The Wilderness Act turns 50 on Wednesday, and the anniversary has some Utahns thinking about the value of wild places
Congress created the formal system for protecting the nation’s wild places. It’s designated more than 107 million acres as wilderness. In Utah, 1.1 million acres of federal land has earned wilderness protection so far.
It might be a remote concept for many Americans, but it’s immediate for Utahns, says Stephen Trimble, a writer and photographer whose work has influenced congressional action on wilderness. He points out that wilderness is a vivid reality in the West, even for city dwellers.
“When we look up to Lone Peak from the Salt Lake Valley, we’re looking into wilderness, designated wilderness,” he says. “When we look up at Mount Timpanogos in Utah Valley, we’re looking into designated wilderness. And all of us who take hikes into those hills and climb Mt. Olympus or Mt. Timpanogos or Lone Peak, we are looking at land that has been preserved as wilderness. It’s remarkable.”

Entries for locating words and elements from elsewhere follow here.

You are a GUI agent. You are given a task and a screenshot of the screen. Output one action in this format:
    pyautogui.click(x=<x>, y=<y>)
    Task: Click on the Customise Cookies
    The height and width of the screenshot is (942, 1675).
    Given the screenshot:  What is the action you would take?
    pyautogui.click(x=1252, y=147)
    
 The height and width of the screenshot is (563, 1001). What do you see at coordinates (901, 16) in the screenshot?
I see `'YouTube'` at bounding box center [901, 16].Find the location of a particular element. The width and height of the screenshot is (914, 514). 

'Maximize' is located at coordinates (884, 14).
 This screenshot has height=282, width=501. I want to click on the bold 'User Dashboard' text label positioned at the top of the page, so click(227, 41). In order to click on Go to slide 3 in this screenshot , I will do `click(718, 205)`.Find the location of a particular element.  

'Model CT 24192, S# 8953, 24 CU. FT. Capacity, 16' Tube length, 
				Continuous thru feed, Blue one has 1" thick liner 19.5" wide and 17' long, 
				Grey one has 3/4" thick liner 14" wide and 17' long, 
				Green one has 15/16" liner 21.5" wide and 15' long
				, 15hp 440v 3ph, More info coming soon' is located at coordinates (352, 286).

The Wilderness Act mandates protections for streams and desert and forest that are “untrammeled by man,” and that idea has been fodder for Utah politics for decades. Wilderness advocates want 9 million acres more in Utah to be conserved. Others contend that just 2 million acres more deserve to be put off limits to vehicles and development.
Trimble says the ongoing discussion is an important one.
“When we go to wild places, they restore us, for sure,” he says. “It feels good to be out in the middle of nowhere and out in the sun and using our bodies to walk across the landscape. And they amaze us with their beauty and their wildness and their wildlife. And our very act of entering into those places connects us with that place forever.”
The Utah Museum of Natural History and the Utah Sierra Club are cosponsoring an exhibit of photographs that celebrate the anniversary. Its called Utah Wilderness 50 and it opens Wednesday. Trimble helped select the photos.